Human review is a common strategy for catching AI errors. Instead of making critical decisions outright, AI tools can present evidence and recommendations to caseworkers. Appeals can also act as a safeguard, letting applicants flag suspected AI errors and request a review by a human caseworker.
The key to making processes like this effective is to make sure that AI systems are designed with enough transparency (e.g., citing the specific regulations and evidence they used to make their decisions) so that people can efficiently audit the decisions they make.
When humans are in the loop to help catch and correct errors, higher AI error rates can be tolerated.
Key takeaways
It’s tempting to measure AI success by whether it can match human performance. However, this perspective can oversimplify the complexities of AI in real-world scenarios.
Matching human performance isn’t always enough. Often, AI needs to outperform humans to make up for its lack of context, the high stakes of getting it wrong, and the fact that it can’t always tell when it’s made a mistake.
HHS leaders can make informed decisions about using AI by:
- Critically evaluating—and clearly defining— how success will measured on the tasks you need AI to perform
- Understanding the different types of mistakes AI can make, the risks of those failures, and their associated costs
- Designing safeguards to mitigate AI’s limitations and ensure reliable outcomes
Remember, the goal is not to replace humans but to enhance outcomes, ensuring that AI complements human strengths rather than merely imitating them.

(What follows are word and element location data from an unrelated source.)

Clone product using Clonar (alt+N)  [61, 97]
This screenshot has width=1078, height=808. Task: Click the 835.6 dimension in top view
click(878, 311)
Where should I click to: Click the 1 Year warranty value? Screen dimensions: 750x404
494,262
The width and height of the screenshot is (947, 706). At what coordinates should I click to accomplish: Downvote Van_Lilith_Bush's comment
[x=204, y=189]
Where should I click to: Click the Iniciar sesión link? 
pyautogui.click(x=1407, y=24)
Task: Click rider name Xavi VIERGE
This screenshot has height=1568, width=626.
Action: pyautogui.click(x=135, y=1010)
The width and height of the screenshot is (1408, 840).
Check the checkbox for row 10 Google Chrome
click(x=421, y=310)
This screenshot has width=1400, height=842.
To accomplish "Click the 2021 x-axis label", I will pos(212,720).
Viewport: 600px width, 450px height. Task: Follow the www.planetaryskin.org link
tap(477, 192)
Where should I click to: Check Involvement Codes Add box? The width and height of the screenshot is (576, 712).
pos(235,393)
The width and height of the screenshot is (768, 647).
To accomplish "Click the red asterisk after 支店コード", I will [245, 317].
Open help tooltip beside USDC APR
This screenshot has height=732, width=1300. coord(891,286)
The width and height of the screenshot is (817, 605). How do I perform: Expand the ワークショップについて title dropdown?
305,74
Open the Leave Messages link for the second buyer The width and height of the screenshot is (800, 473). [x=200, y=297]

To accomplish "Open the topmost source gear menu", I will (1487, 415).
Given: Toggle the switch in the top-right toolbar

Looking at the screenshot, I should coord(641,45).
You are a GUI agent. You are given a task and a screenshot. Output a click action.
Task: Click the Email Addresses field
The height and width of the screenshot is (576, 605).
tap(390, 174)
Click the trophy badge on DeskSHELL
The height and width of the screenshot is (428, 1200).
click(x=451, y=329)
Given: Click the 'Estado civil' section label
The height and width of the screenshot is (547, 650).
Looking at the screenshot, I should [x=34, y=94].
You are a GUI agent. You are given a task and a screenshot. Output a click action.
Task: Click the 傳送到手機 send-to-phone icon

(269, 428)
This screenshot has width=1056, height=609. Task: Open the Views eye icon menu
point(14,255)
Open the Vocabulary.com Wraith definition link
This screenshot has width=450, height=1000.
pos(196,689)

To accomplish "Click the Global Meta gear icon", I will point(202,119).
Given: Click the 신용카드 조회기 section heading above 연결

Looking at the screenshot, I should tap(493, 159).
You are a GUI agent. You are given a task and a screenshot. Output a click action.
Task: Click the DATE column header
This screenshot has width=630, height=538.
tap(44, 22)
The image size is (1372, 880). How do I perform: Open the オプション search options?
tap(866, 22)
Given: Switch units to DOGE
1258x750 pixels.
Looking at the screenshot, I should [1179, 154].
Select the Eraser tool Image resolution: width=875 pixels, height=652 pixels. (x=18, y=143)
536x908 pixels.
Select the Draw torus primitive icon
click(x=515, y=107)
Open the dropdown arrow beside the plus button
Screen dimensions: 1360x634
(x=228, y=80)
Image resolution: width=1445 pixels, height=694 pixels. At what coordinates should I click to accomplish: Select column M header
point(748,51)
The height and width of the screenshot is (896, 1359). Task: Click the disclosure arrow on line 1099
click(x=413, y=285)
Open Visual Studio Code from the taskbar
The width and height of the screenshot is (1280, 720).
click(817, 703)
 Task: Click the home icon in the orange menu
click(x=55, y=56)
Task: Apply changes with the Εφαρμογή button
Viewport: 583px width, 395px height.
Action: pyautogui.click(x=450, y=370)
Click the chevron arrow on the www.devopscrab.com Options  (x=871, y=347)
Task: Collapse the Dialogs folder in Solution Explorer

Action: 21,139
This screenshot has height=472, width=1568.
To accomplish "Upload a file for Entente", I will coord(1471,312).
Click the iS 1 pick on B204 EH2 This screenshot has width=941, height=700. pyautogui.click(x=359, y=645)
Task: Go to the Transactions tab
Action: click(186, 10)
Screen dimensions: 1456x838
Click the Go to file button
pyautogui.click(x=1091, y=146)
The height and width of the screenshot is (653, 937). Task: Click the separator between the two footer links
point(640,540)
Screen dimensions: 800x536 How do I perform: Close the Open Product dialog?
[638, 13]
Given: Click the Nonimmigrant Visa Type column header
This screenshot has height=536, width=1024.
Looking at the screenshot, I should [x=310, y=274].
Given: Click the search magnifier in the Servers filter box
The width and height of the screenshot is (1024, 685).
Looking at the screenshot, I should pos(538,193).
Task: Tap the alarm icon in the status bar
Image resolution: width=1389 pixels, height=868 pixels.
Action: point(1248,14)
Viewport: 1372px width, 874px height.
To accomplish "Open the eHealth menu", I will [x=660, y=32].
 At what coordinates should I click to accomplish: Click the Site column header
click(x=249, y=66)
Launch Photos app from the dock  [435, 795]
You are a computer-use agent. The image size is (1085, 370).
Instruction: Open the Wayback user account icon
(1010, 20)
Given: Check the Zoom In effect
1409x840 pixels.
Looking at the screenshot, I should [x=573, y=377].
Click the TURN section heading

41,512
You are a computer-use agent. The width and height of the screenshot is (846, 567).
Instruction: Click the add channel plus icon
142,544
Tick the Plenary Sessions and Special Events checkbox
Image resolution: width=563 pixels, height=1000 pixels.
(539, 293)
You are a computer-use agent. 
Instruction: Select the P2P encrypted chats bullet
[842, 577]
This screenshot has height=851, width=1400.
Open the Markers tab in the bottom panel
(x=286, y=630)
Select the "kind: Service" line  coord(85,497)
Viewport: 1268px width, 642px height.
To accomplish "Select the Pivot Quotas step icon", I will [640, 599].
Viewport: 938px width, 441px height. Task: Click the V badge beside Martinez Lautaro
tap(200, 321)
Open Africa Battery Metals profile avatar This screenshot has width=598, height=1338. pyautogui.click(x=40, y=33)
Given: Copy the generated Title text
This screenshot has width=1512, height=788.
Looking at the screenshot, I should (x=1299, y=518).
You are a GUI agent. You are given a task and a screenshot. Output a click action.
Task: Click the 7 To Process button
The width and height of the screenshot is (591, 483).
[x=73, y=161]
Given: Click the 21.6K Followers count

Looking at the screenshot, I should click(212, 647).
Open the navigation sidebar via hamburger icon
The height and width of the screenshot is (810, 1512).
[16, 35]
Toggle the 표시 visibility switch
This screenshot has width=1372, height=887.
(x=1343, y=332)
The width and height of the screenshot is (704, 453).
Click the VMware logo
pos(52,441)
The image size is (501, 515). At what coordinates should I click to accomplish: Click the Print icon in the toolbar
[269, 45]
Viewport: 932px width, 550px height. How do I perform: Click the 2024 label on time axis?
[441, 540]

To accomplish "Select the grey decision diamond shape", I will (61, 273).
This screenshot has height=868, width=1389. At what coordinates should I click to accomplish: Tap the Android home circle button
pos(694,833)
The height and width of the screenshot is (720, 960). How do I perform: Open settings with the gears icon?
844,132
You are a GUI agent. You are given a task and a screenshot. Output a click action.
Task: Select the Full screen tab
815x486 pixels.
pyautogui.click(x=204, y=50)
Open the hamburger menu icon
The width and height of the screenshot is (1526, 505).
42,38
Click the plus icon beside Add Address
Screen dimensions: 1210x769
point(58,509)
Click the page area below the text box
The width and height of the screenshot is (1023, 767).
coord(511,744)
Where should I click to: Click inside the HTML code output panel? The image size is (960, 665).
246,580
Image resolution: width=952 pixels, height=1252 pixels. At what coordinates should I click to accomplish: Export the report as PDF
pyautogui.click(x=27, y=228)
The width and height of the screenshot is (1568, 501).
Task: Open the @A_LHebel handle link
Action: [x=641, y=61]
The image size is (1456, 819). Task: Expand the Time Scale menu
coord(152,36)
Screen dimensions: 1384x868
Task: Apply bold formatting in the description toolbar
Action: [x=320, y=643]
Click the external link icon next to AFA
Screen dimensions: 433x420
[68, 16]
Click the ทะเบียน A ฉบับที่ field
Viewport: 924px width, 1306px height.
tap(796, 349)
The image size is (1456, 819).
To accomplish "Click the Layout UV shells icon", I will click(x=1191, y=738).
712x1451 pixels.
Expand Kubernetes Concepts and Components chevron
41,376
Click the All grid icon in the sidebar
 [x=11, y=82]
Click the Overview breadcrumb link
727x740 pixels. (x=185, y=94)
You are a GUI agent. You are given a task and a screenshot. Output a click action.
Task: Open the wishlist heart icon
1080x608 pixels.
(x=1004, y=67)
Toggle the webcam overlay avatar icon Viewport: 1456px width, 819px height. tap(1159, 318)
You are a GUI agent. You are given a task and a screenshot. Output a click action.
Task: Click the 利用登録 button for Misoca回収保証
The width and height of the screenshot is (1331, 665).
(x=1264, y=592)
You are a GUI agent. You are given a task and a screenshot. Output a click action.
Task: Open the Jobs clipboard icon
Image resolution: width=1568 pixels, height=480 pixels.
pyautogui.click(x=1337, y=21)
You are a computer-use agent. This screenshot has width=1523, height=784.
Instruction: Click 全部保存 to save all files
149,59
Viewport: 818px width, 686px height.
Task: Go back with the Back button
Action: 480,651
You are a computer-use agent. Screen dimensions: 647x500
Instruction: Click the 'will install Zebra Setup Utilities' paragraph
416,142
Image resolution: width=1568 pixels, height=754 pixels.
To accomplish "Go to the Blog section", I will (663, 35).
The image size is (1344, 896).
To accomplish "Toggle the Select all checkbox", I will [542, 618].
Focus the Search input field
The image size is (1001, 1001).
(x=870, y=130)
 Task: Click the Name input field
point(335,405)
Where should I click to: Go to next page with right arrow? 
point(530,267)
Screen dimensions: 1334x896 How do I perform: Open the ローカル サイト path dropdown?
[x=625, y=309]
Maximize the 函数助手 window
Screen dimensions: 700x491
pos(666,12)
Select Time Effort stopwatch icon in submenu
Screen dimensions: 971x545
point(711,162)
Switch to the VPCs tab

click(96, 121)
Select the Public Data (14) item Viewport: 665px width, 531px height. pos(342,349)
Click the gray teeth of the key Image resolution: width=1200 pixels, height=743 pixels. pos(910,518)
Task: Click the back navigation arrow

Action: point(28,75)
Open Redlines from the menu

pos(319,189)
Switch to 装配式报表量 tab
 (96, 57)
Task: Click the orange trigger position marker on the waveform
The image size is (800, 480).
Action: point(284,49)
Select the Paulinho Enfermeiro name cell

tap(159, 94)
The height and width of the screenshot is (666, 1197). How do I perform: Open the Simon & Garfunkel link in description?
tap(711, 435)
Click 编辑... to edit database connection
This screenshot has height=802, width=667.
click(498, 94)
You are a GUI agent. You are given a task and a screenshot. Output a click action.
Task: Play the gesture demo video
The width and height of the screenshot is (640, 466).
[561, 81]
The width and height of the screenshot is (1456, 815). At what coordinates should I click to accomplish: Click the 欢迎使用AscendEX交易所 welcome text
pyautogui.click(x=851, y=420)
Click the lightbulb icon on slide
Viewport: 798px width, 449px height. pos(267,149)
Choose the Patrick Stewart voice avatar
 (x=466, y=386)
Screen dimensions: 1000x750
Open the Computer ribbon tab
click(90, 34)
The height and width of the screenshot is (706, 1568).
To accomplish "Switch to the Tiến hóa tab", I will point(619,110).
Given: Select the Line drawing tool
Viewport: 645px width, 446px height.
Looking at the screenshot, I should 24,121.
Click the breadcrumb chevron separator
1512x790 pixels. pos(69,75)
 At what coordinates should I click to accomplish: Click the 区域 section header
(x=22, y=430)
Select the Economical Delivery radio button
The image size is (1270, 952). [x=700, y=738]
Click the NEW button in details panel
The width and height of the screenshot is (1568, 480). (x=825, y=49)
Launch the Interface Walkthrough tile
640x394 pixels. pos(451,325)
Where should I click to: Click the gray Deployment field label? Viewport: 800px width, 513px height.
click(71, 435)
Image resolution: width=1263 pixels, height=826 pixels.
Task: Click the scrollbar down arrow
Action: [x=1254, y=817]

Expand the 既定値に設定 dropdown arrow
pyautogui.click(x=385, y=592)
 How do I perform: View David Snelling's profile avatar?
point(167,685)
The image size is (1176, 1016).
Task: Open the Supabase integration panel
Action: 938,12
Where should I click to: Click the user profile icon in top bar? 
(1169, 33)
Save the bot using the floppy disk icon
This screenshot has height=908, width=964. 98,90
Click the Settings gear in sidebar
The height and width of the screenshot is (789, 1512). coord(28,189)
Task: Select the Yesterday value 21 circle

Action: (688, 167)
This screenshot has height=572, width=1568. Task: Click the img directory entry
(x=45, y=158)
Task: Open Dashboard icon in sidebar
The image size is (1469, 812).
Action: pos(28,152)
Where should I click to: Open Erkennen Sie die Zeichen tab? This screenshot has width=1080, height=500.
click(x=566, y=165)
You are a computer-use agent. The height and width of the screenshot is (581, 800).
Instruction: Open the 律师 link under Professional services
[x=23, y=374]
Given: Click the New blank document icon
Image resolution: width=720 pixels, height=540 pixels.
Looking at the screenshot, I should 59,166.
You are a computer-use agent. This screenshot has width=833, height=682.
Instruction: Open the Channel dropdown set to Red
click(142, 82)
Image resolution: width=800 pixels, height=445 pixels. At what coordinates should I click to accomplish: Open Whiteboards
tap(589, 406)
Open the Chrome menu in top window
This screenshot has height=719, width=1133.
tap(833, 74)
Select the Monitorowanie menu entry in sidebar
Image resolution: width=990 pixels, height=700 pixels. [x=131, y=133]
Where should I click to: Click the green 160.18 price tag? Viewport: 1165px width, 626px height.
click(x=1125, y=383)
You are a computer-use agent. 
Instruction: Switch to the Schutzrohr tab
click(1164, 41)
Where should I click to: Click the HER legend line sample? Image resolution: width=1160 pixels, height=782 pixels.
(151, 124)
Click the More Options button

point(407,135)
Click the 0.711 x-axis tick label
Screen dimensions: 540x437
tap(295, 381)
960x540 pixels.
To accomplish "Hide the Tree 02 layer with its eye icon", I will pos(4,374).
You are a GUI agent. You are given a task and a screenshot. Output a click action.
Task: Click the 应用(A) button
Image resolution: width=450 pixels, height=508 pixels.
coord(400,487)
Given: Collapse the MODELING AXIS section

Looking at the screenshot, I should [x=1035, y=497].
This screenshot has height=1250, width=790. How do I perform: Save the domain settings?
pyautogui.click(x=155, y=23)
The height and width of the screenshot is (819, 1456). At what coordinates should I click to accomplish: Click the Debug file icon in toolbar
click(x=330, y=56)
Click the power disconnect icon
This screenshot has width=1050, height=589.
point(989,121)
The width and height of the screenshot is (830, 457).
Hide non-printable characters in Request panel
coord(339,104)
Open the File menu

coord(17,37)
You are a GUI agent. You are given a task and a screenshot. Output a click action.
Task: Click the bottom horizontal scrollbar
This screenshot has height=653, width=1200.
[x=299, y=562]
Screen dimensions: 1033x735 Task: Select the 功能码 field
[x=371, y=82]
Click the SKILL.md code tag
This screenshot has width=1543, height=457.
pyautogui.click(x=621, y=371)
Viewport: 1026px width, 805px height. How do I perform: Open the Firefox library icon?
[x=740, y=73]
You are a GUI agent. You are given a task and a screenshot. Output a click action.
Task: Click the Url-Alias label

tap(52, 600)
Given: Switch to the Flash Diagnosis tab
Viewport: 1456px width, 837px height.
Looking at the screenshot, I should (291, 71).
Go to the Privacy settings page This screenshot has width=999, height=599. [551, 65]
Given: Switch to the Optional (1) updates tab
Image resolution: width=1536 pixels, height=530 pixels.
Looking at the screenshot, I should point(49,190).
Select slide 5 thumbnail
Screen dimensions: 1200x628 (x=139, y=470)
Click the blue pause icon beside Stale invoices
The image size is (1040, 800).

AI holds real promise for public service—but only when it’s applied with care, context, and humility.
For HHS leaders, the challenge is not merely to decide whether to use AI, but how to use it in ways that protect people, improve outcomes, and reflect the values of public service. That means looking beyond flashy benchmarks and asking the harder questions: What does this tool really do? Who does it serve? And what happens when it gets it wrong?
Getting it right will take cross-sector collaboration, thoughtful policy, and a commitment to centering both effectiveness and humanity. But if we do it well, we won’t just be keeping up with change—we’ll be shaping it.
Because in public service, success isn’t just about speed or scale. It’s about trust. And trust isn’t built on performance alone—it’s built on judgment, transparency, and care.